Salone 2008 - Tokujin Yoshioka
E’ ispirandosi alla tecnica della piegatura della carta, che ha studiato la forma strutturale ed avvolgente della sua ultima seduta Mermaid per Driade che presenta quest’anno al salone del mobile.
Ancora una volta un suo progetto associa ad un elegante semplicità, un attento processo mentale teso a trasferire in un prodotto finito e funzionale, un’intuizione poetica.

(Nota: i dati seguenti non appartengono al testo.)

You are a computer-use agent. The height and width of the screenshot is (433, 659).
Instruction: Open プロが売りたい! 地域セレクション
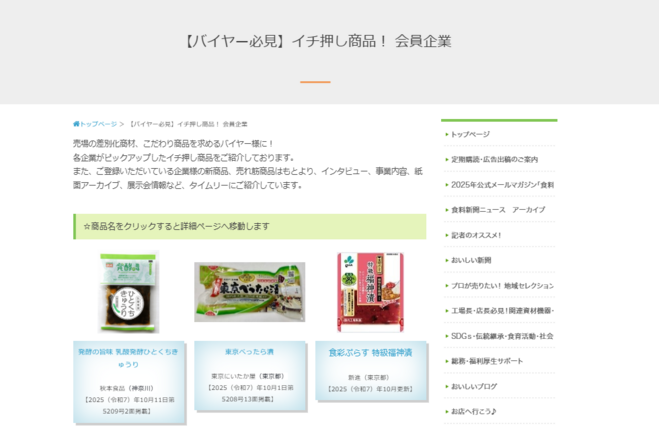click(x=501, y=286)
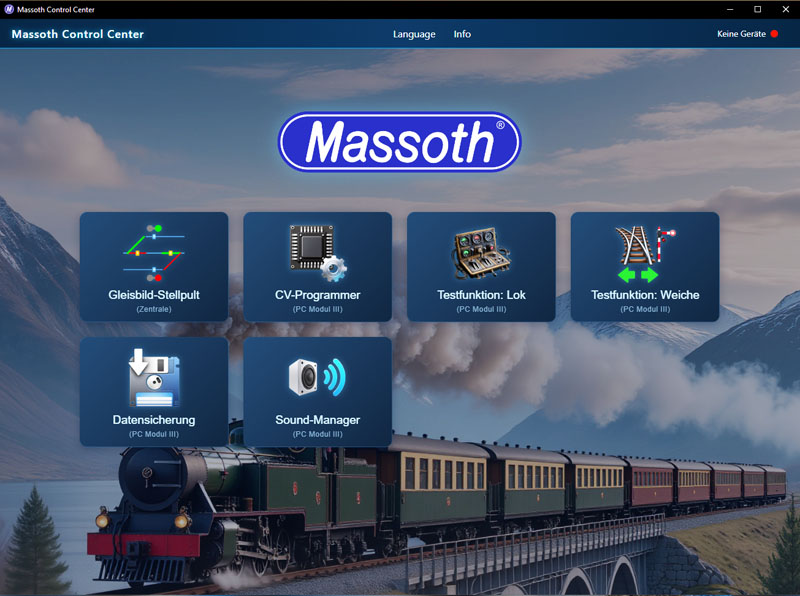This screenshot has width=800, height=596.
Task: Open the Language menu
Action: pos(414,34)

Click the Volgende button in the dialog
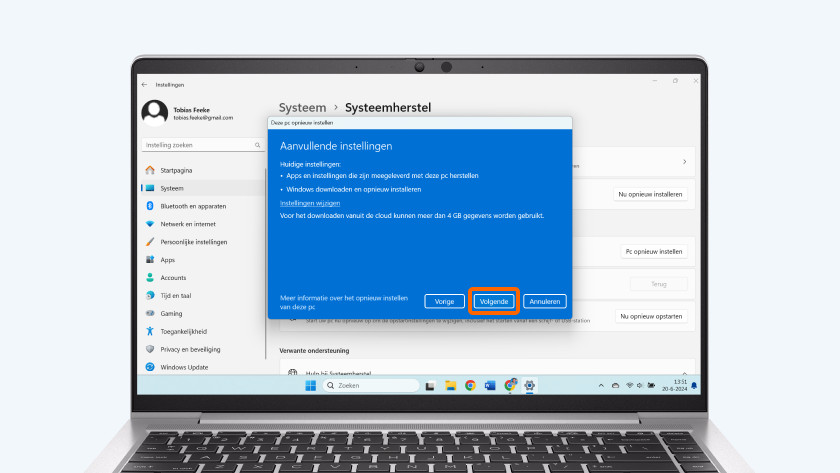[x=495, y=301]
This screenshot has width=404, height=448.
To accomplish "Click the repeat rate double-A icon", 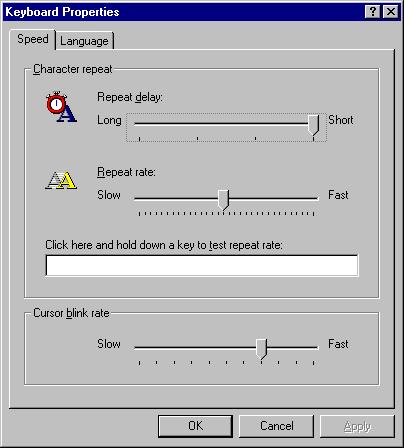I will [61, 180].
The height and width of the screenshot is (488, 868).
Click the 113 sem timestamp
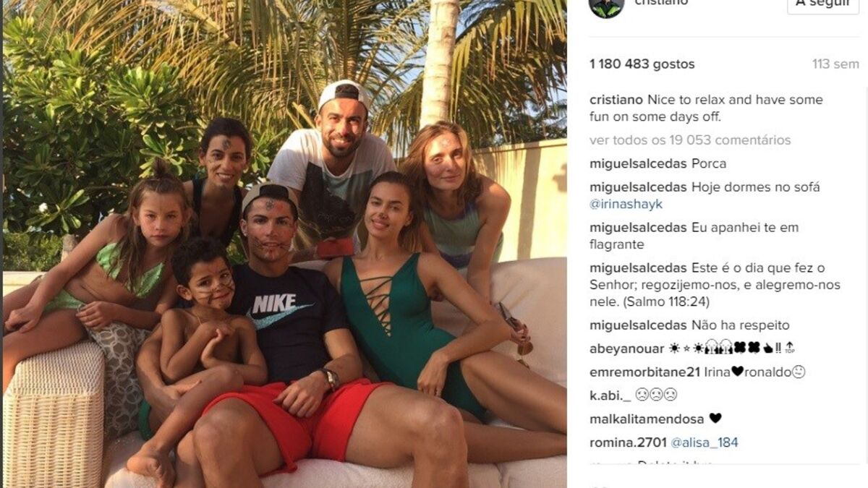835,64
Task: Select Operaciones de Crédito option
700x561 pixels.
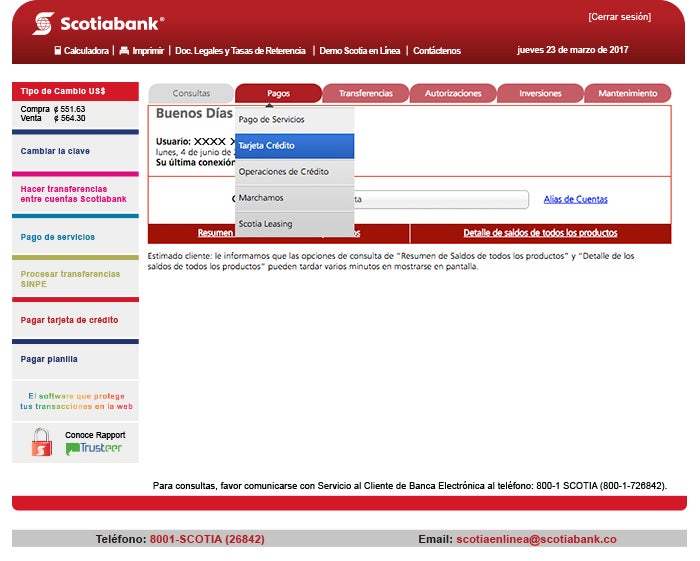Action: (294, 172)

La capacità di stupire ed emozionare è una delle caratteristiche necessarie perché un progetto di design incida un segno nel tempo. Il giapponese Tokujin Yoshioka è senz’altro uno dei designer più abili nell’emozionare oggi. E lo fa manipolando la materia guidato da una poetica che affonda le radici nella tradizione giapponese e nella sua collaborazione con Shiro Kuramata e Issey Miyake.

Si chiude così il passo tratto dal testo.